## WHAT IS REQUIRED
Go through the records below and return each line that has "Corporate" in it.

----------

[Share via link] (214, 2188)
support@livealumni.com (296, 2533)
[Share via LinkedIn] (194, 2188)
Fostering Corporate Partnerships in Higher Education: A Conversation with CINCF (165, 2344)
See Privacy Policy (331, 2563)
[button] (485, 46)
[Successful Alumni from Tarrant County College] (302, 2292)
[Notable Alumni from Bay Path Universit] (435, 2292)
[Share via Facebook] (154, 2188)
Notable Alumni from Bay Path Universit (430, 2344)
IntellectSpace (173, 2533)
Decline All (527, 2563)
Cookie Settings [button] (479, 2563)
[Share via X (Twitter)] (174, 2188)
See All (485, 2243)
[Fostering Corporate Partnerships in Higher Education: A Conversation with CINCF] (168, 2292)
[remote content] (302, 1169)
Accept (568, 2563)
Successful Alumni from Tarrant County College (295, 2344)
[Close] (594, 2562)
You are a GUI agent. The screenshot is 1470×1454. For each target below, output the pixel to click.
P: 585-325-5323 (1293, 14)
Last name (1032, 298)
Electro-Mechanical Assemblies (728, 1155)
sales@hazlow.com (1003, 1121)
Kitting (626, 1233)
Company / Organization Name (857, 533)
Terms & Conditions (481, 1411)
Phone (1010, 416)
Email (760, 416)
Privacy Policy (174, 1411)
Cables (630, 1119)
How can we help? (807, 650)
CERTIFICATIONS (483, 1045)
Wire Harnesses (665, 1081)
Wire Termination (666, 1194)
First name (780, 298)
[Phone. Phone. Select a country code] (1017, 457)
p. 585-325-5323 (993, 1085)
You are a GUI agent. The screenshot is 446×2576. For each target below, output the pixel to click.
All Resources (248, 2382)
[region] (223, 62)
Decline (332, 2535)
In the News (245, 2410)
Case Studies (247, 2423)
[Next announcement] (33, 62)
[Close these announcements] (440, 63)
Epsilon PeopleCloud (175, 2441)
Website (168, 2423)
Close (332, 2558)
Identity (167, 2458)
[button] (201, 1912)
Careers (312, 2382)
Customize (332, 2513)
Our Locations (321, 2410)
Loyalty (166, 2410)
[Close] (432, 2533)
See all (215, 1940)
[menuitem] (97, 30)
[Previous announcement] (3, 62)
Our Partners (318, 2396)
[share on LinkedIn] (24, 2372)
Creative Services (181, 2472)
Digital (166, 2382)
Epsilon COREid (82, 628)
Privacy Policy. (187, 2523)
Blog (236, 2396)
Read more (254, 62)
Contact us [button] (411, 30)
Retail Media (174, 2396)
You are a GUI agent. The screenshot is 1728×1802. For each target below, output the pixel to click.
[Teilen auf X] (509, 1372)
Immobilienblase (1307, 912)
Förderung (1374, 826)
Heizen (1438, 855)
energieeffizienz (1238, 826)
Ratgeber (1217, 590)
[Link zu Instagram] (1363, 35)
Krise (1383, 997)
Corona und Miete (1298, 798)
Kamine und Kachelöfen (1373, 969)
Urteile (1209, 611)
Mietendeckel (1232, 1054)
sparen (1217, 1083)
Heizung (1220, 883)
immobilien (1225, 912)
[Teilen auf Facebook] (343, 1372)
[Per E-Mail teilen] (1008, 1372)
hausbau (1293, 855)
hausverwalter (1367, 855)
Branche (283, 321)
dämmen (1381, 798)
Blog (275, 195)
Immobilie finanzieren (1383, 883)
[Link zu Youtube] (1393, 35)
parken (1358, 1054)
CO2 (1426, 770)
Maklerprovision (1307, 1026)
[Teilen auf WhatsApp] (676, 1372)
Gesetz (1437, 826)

----------

## RESPONSE FOR THIS EXERCISE
Fostering Corporate Partnerships in Higher Education: A Conversation with CINCF (165, 2344)
[Fostering Corporate Partnerships in Higher Education: A Conversation with CINCF] (168, 2292)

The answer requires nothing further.